Demand for high-grade iron ore has increased in recent weeks, which Power put down to the high price of coking coal, the number of production shutdowns through the harsh Chinese winter, and the current high margins on steel.
FMG’s average realised price for the December quarter was $64.87 per dry metric tonne, a 91.7% realisation on the Platts 62% CFR index, but Power said the spread was opening up.
“We have seen quite a widening between the 62% Platts index and the 58% indices,” Power told reporters yesterday.
“But at $95 per tonne, the margin we’re making on all products is exceptional given our low cost base.”
Power said despite higher-than-expected prices, FMG maintained a positive outlook for the iron ore market, and he didn’t rule out it moving higher in the short-term.
“It’s very hard to [forecast] because there’s so many factors driving the price in the short-term,” he said.
“I think we will see it moderate back to more historical levels.”
Despite high port stocks (of mostly low-grade ore), Platts believes the rally could have further to go.
“Strong price momentum should carry through into March and possibly beyond, particularly if steel prices rise further due to government-mandated steel production cuts,” it said.

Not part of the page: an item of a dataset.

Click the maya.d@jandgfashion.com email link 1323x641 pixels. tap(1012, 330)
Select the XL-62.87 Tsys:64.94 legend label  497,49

Investec expects the iron ore spot price to remain above consensus levels for some time yet.
“Chinese rebar prices continue to signal that iron ore prices seem set to remain strong and if this proves the case then iron ore producers will continue to reap the rewards of prior year investments,” it said overnight.
BHP Billiton CEO Andrew Mackenzie told analysts on Tuesday that Chinese government policy had made bulk commodities “a little bit more investable than they would otherwise have been”.